■ ACTION ITEM ■
Transcribe the data below verbatim from the line with "Viewport: 1106px width, 551px height." to the line with "Task: Click the TX button in VFO B panel". Include both of those lines.

■ DATA EXTRACTS ■
______
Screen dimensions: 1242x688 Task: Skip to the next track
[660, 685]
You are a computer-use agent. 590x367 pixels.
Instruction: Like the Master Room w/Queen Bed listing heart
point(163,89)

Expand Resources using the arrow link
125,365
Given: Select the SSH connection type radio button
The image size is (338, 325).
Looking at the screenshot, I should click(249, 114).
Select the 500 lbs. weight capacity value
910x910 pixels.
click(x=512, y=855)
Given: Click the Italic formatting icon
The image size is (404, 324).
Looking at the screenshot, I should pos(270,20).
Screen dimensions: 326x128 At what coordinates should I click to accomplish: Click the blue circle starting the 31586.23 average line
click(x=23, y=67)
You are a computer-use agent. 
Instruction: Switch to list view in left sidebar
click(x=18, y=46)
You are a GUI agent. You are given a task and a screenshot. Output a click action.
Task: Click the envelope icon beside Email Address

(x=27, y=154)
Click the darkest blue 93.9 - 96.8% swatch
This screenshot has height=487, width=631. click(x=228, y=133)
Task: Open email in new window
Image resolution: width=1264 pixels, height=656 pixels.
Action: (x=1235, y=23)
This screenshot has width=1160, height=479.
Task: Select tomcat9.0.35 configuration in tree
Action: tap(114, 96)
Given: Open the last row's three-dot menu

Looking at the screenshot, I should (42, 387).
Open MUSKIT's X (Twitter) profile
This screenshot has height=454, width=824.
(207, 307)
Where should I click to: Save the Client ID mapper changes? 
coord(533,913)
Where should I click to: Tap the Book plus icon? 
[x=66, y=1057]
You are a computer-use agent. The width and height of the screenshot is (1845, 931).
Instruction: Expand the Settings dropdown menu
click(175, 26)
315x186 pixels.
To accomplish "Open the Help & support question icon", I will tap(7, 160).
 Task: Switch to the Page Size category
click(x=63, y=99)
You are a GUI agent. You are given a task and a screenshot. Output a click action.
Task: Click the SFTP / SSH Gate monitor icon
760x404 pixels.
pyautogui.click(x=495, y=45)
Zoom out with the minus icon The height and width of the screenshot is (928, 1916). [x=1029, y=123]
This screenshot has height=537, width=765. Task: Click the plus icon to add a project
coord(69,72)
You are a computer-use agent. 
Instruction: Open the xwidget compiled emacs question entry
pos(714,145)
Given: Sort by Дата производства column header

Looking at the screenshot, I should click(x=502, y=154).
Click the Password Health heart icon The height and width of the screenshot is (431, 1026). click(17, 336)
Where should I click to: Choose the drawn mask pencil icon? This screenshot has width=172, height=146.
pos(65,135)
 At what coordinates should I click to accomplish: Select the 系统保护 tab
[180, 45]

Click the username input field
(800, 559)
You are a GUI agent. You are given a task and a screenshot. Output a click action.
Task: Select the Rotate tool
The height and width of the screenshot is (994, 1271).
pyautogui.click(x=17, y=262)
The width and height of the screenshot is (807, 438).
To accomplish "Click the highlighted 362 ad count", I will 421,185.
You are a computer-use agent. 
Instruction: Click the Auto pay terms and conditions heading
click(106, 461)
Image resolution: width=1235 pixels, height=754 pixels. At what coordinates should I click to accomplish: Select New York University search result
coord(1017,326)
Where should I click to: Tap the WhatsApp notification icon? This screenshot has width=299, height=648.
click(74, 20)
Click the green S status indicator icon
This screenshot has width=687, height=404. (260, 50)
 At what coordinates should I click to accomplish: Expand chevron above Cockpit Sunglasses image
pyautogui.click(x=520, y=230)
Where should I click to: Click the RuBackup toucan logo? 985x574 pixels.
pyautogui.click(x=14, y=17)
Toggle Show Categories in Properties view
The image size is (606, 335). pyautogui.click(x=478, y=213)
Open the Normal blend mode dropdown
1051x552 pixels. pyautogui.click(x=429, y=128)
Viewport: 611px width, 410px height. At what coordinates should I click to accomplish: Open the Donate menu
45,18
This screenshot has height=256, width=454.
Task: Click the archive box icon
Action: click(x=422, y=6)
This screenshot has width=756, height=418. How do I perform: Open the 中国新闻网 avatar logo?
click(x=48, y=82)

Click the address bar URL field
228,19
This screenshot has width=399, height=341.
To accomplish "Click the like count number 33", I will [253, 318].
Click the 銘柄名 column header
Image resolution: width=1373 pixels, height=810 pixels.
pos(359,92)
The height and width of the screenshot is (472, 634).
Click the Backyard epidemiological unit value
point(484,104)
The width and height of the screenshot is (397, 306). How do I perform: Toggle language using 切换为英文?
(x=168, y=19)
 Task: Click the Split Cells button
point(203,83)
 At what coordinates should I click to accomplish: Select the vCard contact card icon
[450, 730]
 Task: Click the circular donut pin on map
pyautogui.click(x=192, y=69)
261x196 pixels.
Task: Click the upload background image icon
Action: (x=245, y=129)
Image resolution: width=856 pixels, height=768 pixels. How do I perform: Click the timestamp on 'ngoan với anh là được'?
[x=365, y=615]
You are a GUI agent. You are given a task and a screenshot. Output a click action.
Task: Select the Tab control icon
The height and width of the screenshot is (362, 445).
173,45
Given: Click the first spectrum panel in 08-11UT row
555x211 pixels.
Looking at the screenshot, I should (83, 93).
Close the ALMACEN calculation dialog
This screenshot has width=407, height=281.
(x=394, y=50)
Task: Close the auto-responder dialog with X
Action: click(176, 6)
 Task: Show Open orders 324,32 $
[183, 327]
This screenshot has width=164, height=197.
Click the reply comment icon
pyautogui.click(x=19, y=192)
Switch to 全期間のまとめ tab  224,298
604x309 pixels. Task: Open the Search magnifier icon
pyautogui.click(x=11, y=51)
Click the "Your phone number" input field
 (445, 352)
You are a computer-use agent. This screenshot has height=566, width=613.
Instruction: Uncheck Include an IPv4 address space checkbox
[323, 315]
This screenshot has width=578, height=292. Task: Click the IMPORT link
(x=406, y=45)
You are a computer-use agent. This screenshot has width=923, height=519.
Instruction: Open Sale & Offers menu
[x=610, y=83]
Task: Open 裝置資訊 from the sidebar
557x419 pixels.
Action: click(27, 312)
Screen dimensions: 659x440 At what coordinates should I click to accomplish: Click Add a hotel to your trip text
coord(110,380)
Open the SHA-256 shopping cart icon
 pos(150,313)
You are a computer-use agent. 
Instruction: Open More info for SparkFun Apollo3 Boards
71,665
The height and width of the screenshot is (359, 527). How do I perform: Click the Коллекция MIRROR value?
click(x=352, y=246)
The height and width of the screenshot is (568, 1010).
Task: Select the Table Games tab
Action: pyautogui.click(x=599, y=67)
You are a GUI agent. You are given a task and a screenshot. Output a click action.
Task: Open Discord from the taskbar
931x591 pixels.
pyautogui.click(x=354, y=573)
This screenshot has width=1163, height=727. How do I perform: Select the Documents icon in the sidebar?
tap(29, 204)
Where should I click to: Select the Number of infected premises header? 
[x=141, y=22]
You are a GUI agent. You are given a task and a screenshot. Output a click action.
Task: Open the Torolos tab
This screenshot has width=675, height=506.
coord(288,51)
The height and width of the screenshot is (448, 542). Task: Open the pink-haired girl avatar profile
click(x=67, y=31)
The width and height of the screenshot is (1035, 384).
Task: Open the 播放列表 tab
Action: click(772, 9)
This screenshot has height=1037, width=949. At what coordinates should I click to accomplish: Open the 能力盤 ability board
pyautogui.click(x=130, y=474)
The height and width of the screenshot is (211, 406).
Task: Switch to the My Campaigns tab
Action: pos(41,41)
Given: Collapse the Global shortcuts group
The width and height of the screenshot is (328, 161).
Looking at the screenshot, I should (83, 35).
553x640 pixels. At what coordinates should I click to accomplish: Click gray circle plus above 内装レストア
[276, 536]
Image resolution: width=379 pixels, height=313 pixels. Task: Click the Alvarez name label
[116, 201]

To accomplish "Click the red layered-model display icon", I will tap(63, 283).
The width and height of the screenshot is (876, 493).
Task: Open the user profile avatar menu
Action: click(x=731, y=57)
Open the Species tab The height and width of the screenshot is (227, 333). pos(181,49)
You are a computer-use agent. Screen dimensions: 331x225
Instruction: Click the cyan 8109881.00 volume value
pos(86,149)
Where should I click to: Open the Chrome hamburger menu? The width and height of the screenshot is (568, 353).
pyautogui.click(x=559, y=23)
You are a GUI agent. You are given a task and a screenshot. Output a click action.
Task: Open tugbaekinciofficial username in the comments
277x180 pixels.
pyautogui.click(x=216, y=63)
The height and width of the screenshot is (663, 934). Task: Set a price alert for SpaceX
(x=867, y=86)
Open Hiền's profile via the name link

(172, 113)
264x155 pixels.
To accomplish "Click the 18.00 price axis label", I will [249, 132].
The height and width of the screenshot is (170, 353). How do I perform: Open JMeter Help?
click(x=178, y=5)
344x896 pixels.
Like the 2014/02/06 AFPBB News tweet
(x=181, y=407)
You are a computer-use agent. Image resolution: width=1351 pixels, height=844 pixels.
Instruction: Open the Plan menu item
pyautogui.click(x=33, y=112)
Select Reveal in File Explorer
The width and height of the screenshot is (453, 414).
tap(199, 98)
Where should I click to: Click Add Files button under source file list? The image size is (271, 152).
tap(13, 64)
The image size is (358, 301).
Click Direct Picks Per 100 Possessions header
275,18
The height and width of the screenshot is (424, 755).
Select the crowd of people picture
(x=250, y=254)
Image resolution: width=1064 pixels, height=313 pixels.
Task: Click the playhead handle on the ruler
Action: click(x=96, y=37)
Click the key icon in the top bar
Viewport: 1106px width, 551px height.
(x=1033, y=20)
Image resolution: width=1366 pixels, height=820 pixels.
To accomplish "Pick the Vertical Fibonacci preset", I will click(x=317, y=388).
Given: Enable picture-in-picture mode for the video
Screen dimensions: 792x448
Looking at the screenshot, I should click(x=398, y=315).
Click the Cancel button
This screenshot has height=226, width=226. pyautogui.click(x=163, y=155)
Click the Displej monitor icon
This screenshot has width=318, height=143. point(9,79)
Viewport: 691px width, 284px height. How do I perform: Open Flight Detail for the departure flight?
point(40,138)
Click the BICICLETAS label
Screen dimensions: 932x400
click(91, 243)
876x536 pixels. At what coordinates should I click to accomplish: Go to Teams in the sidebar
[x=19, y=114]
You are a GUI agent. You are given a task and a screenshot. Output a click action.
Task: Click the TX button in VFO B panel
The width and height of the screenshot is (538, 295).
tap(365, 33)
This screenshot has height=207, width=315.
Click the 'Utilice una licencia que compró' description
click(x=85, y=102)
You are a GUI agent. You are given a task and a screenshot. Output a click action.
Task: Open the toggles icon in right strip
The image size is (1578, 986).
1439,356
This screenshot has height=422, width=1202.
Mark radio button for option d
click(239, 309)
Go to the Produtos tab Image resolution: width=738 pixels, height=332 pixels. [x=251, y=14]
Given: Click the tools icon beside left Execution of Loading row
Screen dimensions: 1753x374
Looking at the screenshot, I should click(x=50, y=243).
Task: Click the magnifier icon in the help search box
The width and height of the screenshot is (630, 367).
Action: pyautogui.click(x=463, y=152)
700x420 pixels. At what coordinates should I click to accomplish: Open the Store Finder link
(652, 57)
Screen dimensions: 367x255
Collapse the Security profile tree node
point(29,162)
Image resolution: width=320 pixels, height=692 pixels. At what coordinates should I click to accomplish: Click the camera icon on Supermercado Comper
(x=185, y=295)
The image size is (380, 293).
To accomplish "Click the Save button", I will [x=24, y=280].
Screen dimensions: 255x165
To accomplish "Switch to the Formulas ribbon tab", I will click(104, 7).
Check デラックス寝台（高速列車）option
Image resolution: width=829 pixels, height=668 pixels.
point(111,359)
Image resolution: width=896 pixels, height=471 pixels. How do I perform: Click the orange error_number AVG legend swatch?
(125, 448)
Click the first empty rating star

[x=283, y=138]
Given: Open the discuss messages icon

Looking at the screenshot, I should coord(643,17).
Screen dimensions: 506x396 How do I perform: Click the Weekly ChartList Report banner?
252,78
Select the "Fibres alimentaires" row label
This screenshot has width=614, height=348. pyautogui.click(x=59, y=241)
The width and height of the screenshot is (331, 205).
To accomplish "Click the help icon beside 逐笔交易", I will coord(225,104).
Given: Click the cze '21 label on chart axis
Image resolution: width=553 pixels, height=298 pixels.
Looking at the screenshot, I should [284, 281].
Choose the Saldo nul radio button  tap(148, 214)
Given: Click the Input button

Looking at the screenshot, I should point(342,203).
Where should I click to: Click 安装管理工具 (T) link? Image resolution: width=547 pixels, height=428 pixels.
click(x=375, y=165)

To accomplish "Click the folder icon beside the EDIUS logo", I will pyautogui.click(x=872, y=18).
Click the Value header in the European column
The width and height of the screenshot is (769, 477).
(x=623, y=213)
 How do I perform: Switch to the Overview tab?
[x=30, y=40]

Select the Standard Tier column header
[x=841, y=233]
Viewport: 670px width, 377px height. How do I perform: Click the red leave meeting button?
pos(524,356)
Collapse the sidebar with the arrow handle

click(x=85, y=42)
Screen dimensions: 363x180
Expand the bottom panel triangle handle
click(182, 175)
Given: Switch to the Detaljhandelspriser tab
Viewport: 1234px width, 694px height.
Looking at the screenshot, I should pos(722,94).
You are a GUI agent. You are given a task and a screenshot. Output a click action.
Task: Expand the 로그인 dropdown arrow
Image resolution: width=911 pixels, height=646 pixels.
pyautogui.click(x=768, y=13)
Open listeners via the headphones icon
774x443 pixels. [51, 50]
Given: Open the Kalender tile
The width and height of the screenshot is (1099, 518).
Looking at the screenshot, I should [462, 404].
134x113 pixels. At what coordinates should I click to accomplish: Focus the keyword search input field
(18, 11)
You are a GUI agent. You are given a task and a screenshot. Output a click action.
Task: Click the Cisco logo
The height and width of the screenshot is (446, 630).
______
■ EXERCISE RESPONSE ■
Viewport: 1106px width, 551px height.
(x=1033, y=20)
Image resolution: width=1366 pixels, height=820 pixels.
To accomplish "Pick the Vertical Fibonacci preset", I will click(x=317, y=388).
Given: Enable picture-in-picture mode for the video
Screen dimensions: 792x448
Looking at the screenshot, I should click(x=398, y=315).
Click the Cancel button
This screenshot has height=226, width=226. pyautogui.click(x=163, y=155)
Click the Displej monitor icon
This screenshot has width=318, height=143. point(9,79)
Viewport: 691px width, 284px height. How do I perform: Open Flight Detail for the departure flight?
point(40,138)
Click the BICICLETAS label
Screen dimensions: 932x400
click(91, 243)
876x536 pixels. At what coordinates should I click to accomplish: Go to Teams in the sidebar
[x=19, y=114]
You are a GUI agent. You are given a task and a screenshot. Output a click action.
Task: Click the TX button in VFO B panel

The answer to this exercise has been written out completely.